Text ->
The truth is, there is no plan to raise taxes to fund the proposed system. A bond issue to fund it will be repaid by the system’s own revenues (a “revenue bond,” which requires a vote of the city council, not the public). This depends on a relatively modest “take rate,” the percentage of households and businesses who sign up. You can craft doomsday scenarios in which some taxpayer dollars might have to be used at some point, but the claim that this will double or triple our taxes is as close to outright deception as a prediction about the future can be.

“This service is available from the private sector, so we shouldn’t compete. It’s not government’s job to compete.”

If the two candidates sincerely believe that this is not something local government should do, that’s a reasonable basis for opposing the project. But they wrap their arguments in partial truths and misdirection.

In fact, modern fiber optic broadband service is available through the private sector in most of the city. Presumably this includes the nice neighborhoods where these two candidates live. But the private sector has declined to extend its services to residents and businesses in other parts of the city. Reportedly, the ultimate calculation here is that it wouldn’t return enough profit to the shareholders to extend service across the street here and to the end of the street there.

It is widely but not universally accepted that government may appropriately act where the private sector either underserves the market (in essential matters) or engages in monopolistic practices.

Please, if you missed it above, note that the City’s proposal is not to become an Internet provider to the whole city. It is to provide the fiber optic infrastructure to the entire city, which the private sector has declined to do, and create there essentially a marketplace where multiple private-sector providers can offer their services — but they will have to offer them citywide, which they can, because the city’s infrastructure will be citywide.

Whether that’s a good idea or not is open to debate. But I wait in vain, so far, to hear two candidates move on from their lazy, prefabricated sound bites to discuss conscientiously what is actually proposed.

Before I move to the next section, let’s consider monopolistic practices. Whether the big telecom companies engage in such practices under the law is for lawyers, judges, and bureacrats to decide — and the official vigilance is ongoing there. This much is beyond dispute: the big telecoms are among the two or three most influential lobbies in Washington, DC, and state capitals, including Utah’s. They have managed to push legislation and rules through which make it very difficult for smaller fry, including municipalities, to complete with them.

To my mind, such collaboration between the private sector and government compromises the virtue of the “don’t compete with the private sector” argument.

The bottom line is, the City proposes to create a citywide infrastructure which will enable private market providers to serve the entire City, in part as a response to the private market failing to do so on its own.

“They did these things too quietly. There should have been more public discussion.”

This is another cheap sound bite we hear virtually every time someone doesn’t like what some local government did. Whether there should have been even more public discussion than there was is a matter of opinion, of course. But to suggest that this was all done in the shadows is either intentionally or negligently deceptive. (I will not attempt to guess which.)

This is not the modern United States Congress, where members receive massive bills, often involving massive spending, written by a few staff and lobbyists, so late before a vote that there’s barely time to skim them, let alone study and evaluate them. (Taxation Without Representation, a key grievance behind the American Revolution, is reborn as full-blown Legislation Without Representation.)

Recorded information ->
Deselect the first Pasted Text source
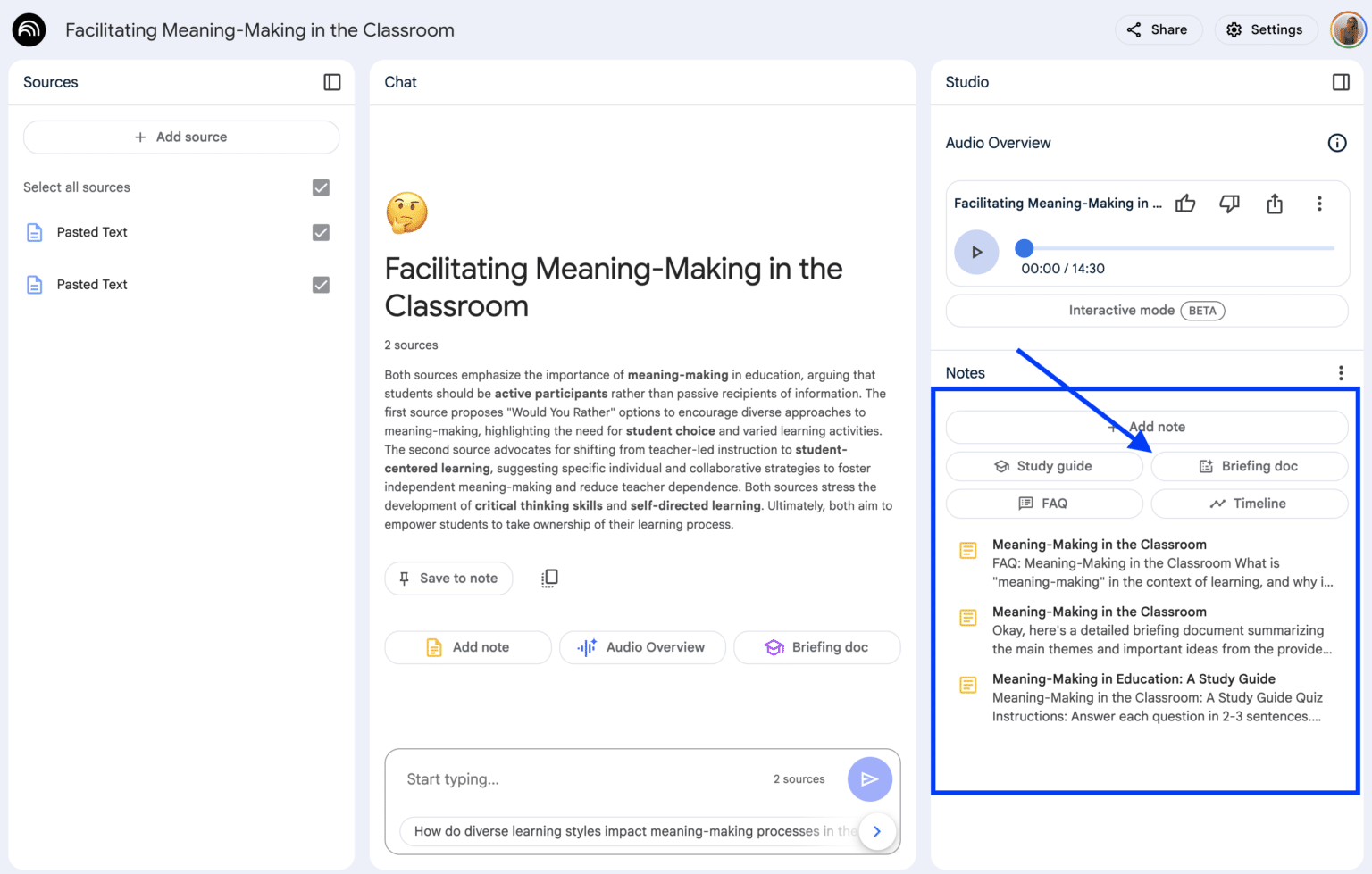The image size is (1372, 874). point(321,232)
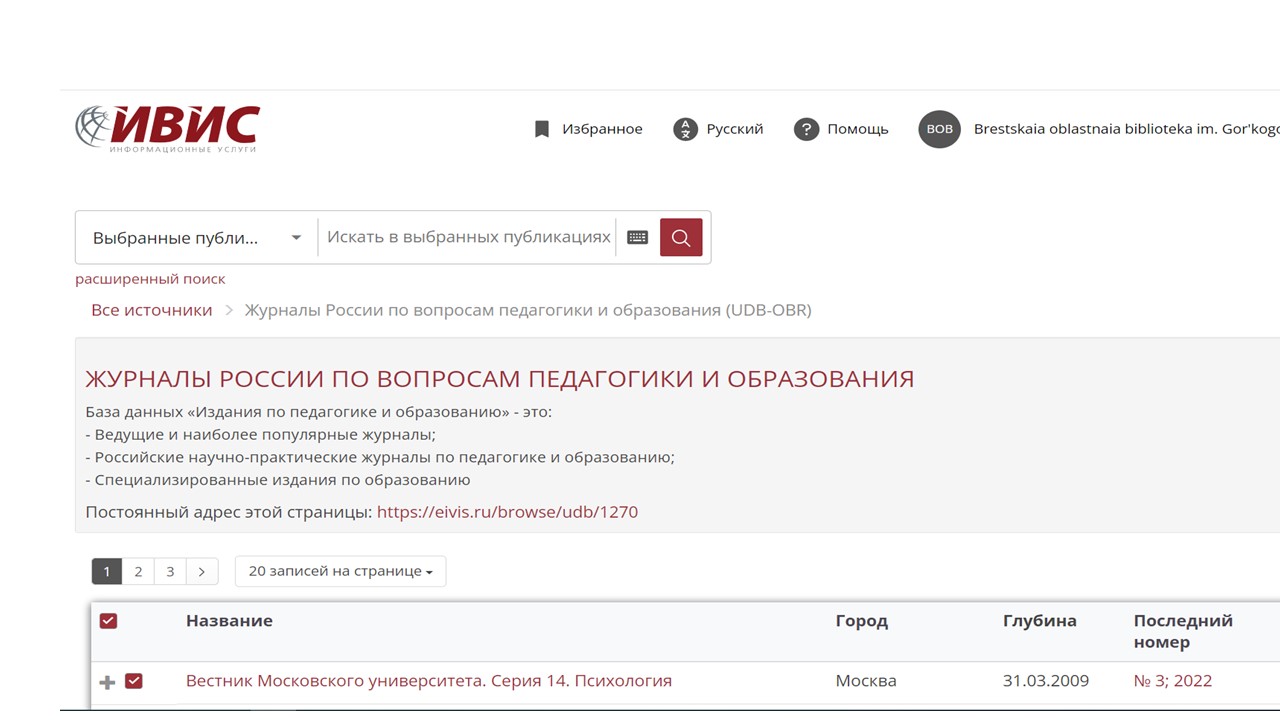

Given problem 1 -> Please repeat word for word the part of the broadband proposal text that opens with the words containing "This is another" and closes with "Legislation Without Representation.)".
Given problem 2 -> In the broadband proposal text, what type of bond would fund the proposed system?

Correct result 1 ->
This is another cheap sound bite we hear virtually every time someone doesn’t like what some local government did. Whether there should have been even more public discussion than there was is a matter of opinion, of course. But to suggest that this was all done in the shadows is either intentionally or negligently deceptive. (I will not attempt to guess which.)

This is not the modern United States Congress, where members receive massive bills, often involving massive spending, written by a few staff and lobbyists, so late before a vote that there’s barely time to skim them, let alone study and evaluate them. (Taxation Without Representation, a key grievance behind the American Revolution, is reborn as full-blown Legislation Without Representation.)

Correct result 2 -> A revenue bond, repaid by the system's own revenues.